_Tasks to perform_
[a] Transcribe the passage of the cosmic defect article that opens with the words containing "An unusual cold" and closes with "team has found.".
[b] Report how many lines of the entries contain the string "column", giving only the number.

_Selected text_

━━━━━━━━━━

American Association for the Advancement of Science
25 October 2007

Possible cosmic defect may be a window into the early universe


An unusual cold spot in the oldest radiation in the universe, the cosmic microwave background, may be caused by a cosmic defect created just after the Big Bang, a Spanish and U.K. research team has found.

Although these findings need confirmation with further research, the suggestion may provide cosmologists with a long-sought clue about how the infant universe evolved.

This study will be published online by the journal Science, at the Science Express website, on 25 October, 2007. Science is published by AAAS, the nonprofit science society.

“These findings open up the possibility of looking for cosmic defects, similar to crystal defects, in the fabric of the universe. Although their existence has been proposed by theorists for decades, no defects have been seen. The jury is still out on the cold spot’s origin, but this surprising finding will be testable and may lead to new views of the cosmos in its infancy in years to come,” said Joanne Baker, associate editor at Science.

“Science is honored to be publishing this important research, and it seems fitting that an international collaboration between Spanish and British scientists be presented the same week that Spain is celebrating the importance of scientific achievement, through the Prince of Asturias Awards,” she said.

The research team, led by Marcos Cruz of the Instituto de Fisica de Cantabria, in Santander, Spain, was careful to say that they have not definitively discovered a defect. Rather, they have found evidence in the cosmic microwave background -- the frozen map of the early universe from the time when the first atoms formed and became separate from photons, hundreds of thousands of years after the Big Bang -- that could be explained by the presence of a defect.

Because defects would have formed at extremely high temperatures, at particle energies far in excess of those achievable at laboratory accelerators, their properties would provide physicists with powerful clues as to the fundamental nature of elementary particles and forces.

"It will be very interesting to see whether this tentative observation firms up in coming years. If it does, the implications will be extraordinary. The properties of the defect will provide an absolutely unique window onto the unification of particles and forces," said Neil Turok of the University of Cambridge in Cambridge, United Kingdom, who is a coauthor of the Science study.

Shortly after the Big Bang, the universe began to cool and expand, undergoing a variety of phase transitions -- more exotic versions of the gas-liquid-solid transitions that matter experiences on Earth.

In both the early universe and the average kitchen freezer, when matter changes phase, it does so irregularly. In an ice cube, for example cloudy spots mark defects that formed as the water crystallized.

━━━━━━━━━━

Entries taken from a collection
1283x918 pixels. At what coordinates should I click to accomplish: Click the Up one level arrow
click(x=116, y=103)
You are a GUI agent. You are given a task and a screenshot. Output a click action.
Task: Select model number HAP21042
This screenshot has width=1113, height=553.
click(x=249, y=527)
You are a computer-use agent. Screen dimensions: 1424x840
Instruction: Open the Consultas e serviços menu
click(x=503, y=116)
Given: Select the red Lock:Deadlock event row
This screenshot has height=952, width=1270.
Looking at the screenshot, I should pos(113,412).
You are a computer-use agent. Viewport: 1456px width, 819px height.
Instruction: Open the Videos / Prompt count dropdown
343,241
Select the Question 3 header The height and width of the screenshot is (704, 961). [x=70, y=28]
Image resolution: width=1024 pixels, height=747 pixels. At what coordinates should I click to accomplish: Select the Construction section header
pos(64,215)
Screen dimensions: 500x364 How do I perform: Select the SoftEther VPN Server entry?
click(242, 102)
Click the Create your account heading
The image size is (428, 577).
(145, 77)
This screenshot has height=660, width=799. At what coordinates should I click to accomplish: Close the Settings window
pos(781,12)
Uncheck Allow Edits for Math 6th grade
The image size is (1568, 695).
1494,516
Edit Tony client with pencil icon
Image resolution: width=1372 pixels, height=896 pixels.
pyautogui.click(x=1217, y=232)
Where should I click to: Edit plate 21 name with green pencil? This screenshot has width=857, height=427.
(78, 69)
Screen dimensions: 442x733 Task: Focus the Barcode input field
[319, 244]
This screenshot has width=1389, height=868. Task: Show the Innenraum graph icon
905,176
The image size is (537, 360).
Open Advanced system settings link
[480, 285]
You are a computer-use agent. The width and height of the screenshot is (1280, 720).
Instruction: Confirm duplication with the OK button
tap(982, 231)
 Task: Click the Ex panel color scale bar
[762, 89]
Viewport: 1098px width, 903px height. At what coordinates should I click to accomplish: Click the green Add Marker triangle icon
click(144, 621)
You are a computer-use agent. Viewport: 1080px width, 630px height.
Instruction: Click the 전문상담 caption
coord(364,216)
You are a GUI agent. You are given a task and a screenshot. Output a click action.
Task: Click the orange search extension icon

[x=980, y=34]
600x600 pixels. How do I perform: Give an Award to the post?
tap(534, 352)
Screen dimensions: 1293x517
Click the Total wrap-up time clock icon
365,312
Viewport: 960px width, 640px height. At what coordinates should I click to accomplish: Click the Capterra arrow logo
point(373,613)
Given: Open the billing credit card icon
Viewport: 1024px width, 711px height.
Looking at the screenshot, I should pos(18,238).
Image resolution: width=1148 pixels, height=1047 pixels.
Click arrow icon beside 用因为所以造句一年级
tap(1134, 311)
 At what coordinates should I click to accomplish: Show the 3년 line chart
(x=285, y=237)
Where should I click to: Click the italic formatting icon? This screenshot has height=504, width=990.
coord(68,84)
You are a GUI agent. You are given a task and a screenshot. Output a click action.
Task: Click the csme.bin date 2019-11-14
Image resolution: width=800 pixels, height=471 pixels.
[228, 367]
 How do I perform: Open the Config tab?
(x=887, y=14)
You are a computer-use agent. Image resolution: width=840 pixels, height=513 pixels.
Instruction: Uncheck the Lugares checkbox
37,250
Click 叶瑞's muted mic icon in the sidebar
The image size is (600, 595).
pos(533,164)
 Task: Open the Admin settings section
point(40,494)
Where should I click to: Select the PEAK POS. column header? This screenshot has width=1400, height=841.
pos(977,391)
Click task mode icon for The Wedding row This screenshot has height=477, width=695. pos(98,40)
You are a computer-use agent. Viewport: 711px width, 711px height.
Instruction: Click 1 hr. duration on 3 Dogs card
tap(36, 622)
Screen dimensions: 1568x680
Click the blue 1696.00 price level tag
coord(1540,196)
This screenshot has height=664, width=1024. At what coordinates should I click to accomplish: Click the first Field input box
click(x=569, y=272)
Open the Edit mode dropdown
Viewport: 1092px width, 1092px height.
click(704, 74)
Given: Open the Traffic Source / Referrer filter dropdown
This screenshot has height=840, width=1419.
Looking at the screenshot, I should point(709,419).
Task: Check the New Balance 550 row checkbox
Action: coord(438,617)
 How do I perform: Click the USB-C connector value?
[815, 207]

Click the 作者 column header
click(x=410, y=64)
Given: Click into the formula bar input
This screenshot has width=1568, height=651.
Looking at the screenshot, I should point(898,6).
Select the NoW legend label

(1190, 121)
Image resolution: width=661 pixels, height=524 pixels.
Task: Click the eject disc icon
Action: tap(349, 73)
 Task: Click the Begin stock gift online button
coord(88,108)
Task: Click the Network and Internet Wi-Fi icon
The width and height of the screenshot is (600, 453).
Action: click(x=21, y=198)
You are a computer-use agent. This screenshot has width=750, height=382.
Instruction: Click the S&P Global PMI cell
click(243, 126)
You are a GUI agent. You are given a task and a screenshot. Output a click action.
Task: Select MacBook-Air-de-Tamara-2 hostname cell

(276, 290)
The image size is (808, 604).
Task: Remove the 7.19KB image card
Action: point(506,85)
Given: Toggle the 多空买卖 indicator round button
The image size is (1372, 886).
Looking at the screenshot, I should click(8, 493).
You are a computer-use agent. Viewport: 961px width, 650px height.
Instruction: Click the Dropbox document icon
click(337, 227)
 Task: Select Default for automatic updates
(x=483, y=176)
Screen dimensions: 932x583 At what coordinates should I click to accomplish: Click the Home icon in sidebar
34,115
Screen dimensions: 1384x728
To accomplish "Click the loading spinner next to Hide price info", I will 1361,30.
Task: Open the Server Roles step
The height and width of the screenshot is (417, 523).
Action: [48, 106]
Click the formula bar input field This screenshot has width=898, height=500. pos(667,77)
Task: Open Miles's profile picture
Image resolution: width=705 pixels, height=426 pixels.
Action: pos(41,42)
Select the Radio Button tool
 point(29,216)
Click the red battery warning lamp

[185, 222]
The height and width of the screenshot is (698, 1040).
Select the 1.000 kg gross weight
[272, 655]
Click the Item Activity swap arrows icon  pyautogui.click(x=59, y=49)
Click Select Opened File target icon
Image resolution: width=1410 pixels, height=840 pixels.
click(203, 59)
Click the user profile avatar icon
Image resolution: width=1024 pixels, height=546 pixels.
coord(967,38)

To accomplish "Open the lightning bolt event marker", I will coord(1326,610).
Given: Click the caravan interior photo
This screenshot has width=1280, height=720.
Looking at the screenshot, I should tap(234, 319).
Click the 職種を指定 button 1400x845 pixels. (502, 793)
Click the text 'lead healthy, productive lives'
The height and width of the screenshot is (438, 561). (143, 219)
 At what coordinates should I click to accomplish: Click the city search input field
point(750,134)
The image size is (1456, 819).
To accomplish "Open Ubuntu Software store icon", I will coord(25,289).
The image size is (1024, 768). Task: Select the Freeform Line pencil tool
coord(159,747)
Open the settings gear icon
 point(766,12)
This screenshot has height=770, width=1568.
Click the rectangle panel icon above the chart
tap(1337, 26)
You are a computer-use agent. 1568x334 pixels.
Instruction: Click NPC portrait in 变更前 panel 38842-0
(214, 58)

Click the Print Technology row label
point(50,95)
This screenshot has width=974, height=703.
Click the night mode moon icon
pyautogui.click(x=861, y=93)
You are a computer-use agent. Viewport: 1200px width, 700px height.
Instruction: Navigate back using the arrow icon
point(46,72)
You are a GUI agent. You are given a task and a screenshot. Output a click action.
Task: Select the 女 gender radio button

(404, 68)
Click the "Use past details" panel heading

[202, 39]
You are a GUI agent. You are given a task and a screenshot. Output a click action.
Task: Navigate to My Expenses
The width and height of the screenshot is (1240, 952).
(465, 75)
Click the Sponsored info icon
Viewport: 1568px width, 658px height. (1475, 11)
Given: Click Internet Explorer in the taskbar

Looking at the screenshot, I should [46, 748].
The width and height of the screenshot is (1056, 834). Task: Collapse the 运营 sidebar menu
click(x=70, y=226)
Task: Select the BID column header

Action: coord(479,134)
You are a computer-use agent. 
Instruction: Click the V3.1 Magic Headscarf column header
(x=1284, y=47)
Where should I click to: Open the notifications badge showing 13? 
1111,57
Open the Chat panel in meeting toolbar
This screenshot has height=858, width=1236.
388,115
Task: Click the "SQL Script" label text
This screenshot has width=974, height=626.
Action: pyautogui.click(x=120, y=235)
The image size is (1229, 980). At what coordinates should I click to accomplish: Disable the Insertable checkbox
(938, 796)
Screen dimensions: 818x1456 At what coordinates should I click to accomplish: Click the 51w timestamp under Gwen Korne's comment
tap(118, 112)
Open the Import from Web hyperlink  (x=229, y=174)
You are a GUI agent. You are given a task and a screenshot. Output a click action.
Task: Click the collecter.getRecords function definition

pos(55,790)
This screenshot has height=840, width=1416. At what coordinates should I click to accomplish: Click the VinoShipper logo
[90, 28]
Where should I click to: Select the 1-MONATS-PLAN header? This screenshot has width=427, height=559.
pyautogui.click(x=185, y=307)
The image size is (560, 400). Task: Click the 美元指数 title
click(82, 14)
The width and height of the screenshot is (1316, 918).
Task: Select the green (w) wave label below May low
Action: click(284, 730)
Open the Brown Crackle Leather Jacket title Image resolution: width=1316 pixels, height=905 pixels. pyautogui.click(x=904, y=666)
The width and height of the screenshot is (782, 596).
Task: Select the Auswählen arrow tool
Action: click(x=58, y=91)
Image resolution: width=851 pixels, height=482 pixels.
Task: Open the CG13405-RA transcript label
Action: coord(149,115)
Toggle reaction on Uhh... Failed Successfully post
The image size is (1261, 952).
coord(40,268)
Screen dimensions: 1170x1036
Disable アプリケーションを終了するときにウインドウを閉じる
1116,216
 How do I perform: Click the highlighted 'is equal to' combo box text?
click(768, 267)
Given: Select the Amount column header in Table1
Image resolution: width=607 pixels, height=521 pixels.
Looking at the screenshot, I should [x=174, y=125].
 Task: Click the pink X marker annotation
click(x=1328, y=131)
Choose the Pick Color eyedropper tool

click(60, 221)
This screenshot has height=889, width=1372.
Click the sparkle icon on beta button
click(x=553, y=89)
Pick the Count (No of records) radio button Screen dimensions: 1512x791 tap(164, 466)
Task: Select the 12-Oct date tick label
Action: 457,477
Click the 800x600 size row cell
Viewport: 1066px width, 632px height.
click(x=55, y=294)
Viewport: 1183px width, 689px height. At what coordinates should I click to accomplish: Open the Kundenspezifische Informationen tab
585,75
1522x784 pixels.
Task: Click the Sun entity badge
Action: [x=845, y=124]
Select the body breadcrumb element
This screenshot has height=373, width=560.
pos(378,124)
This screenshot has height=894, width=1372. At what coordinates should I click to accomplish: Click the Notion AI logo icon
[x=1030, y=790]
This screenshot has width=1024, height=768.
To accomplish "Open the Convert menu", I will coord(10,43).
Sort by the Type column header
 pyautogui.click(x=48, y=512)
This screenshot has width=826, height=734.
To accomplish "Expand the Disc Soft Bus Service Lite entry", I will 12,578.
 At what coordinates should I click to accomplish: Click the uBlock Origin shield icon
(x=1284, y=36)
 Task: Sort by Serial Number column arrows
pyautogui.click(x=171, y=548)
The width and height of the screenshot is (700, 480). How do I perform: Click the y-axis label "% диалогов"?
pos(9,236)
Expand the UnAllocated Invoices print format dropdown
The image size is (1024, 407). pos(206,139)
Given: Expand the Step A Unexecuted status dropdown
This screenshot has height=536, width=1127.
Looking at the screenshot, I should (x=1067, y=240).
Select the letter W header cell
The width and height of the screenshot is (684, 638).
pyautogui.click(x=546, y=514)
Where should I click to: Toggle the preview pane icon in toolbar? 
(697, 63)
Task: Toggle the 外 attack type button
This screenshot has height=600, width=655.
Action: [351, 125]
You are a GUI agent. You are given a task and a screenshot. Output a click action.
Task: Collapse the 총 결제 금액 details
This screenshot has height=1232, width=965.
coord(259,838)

━━━━━━━━━━

_Responses to the exercise_
[a]
An unusual cold spot in the oldest radiation in the universe, the cosmic microwave background, may be caused by a cosmic defect created just after the Big Bang, a Spanish and U.K. research team has found.

[b] 7